Bracken Abundances

2. Re-estimate kraken2 species abundances using bracken

Kraken2’s raw read assignments is not really suitable for looking at the relative abundances of species, as kraken2 ignores ambiguous reads leading to an underestimation of some species relative abundances. Bracken re-estimates species abundances from the kraken output by probabilistically re-distributing reads in the taxonomic tree. If you want to find out more, read and cite: https://peerj.com/articles/cs-104/

2.1 Get relative species abundances using bracken

Create the output folder

1
mkdir -p ~/profiling/bracken

Run bracken on kraken2 report files created in 1.. Make sure to set the correct read length with the -r flag as this is important for bracken to work correctly. The -l S setting means that we want to re-estimate species abundances.

1
bracken -d standard-2021 -i ~/profiling/kraken2/Sample8.report -o ~/profiling/bracken/Sample8.bracken -r 150 -l S

Do run bracken on all of the samples, use a simple for-loop like so:

1
2
3
4
5
6
7
8
9
10
11
12
13
14
15
16
17
18
DB=/data/db/kraken2/standard-2021
DIR=~/profiling/kraken2
OUT=~/profiling/bracken

mkdir -p $OUT

for K2 in $DIR/Sample*.report;
do
    sample=$(basename ${K2%.report})
    echo "Re-estimating abundances with bracken for" $K2
    bracken \
        -d $DB \
        -i $K2 \
        -o ${OUT}/${sample}.bracken \
        -w ${OUT}/${sample}_bracken_species.report \
        -r 150 \
        -l S
done

3. Combine single sample abundance estimates into one table

Since we have to run kraken2 and bracken on a per-sample basis, it is helpful to combine the report files into a single table containing all observations and species before we jump into R. I wrote a small script that should do the merging of bracken (or kraken2) reports for you.

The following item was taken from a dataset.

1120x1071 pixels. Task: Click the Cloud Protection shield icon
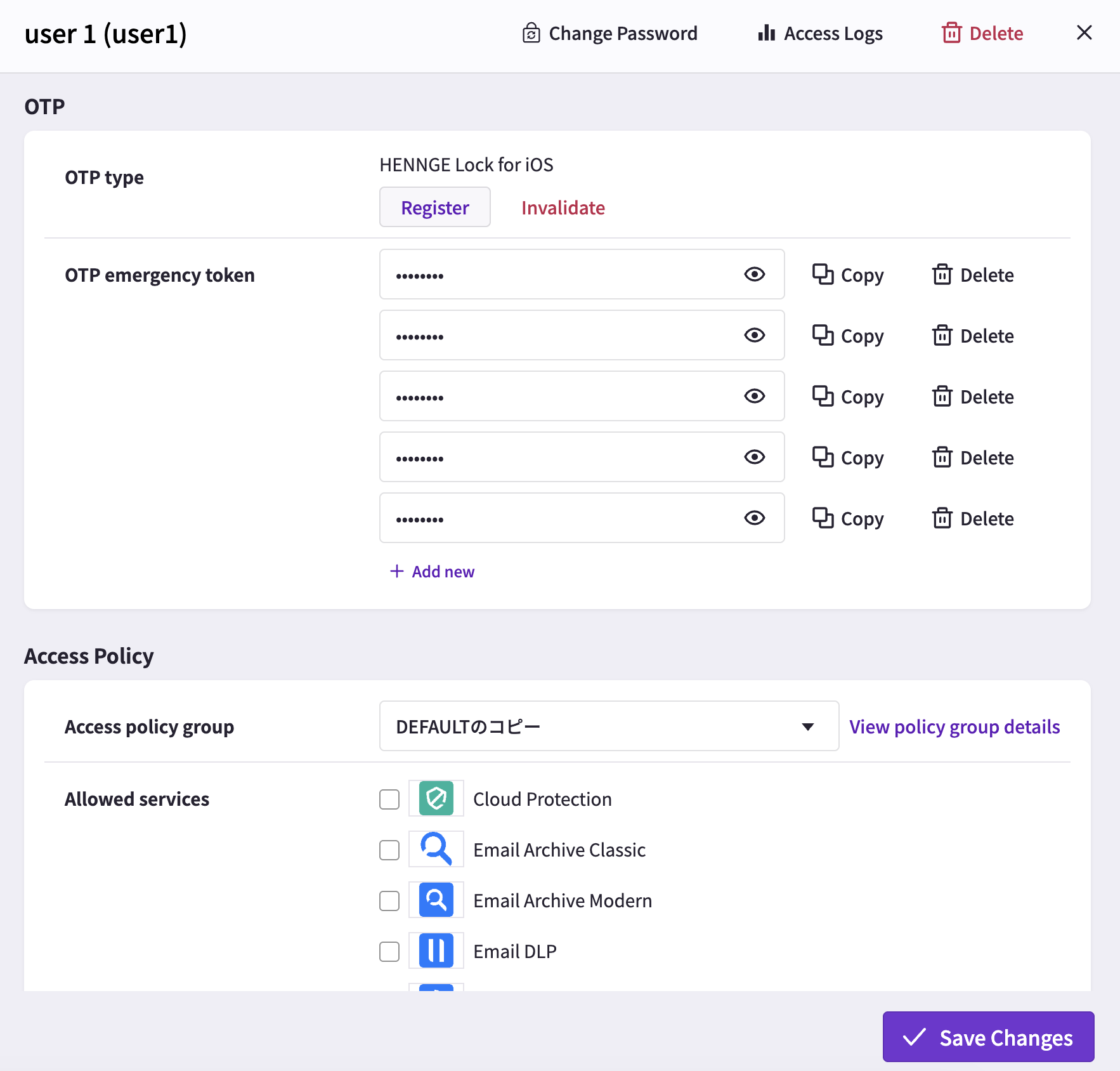(x=436, y=798)
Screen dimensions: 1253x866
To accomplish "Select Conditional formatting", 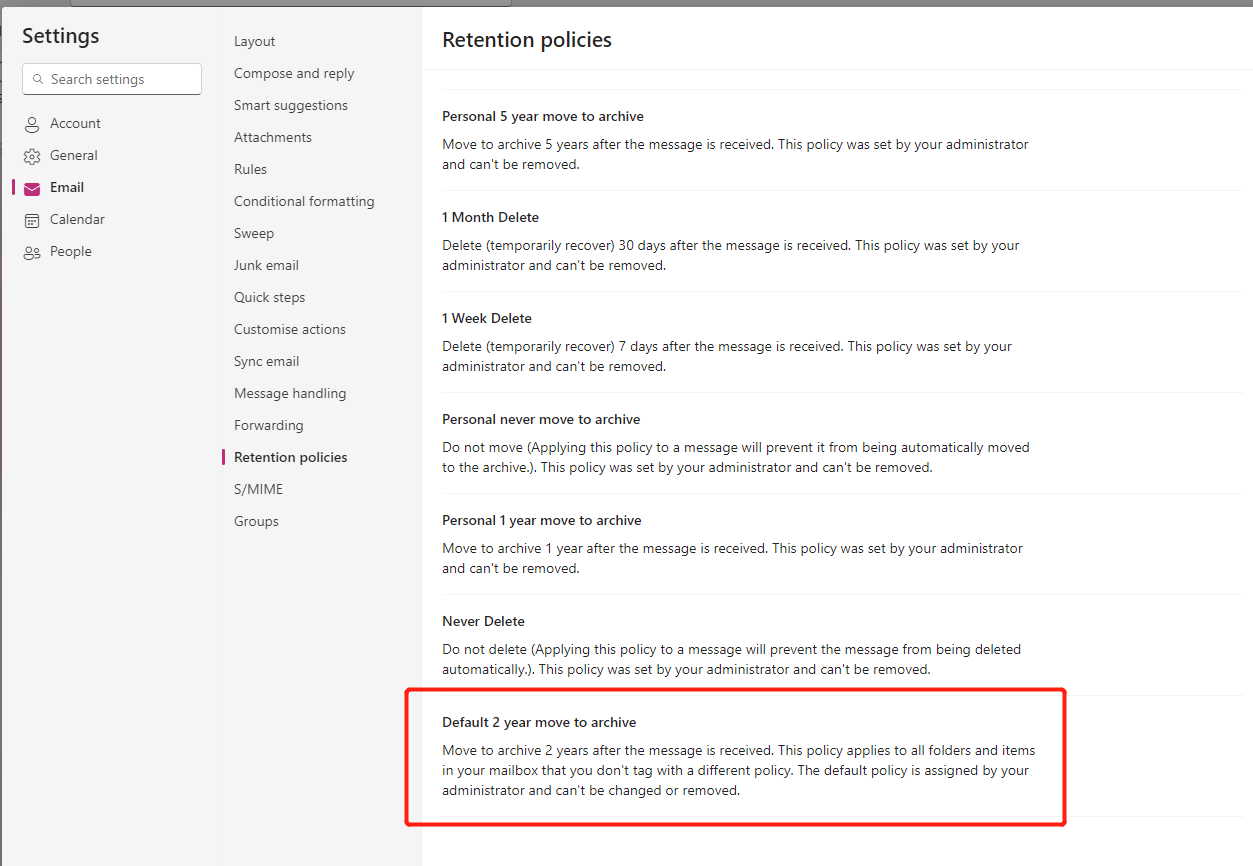I will coord(304,201).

To use it we need to install pandas first

1
pip install pandas

The you can merge either a kraken2 or bracken report with

1
python /data/shared/scripts/merge_profiling_reports.py -i ~/profiling/bracken/ -o merged

This produces 2 files:

merged_rel_abund.csv - contains table for all samples with bracken relative abundances and taxonimic assignments

merged_read_numbers.csv- contains table for all samples with bracken read counts and taxonimic assignments

We will use these files for the data exploration and analysis on day 3.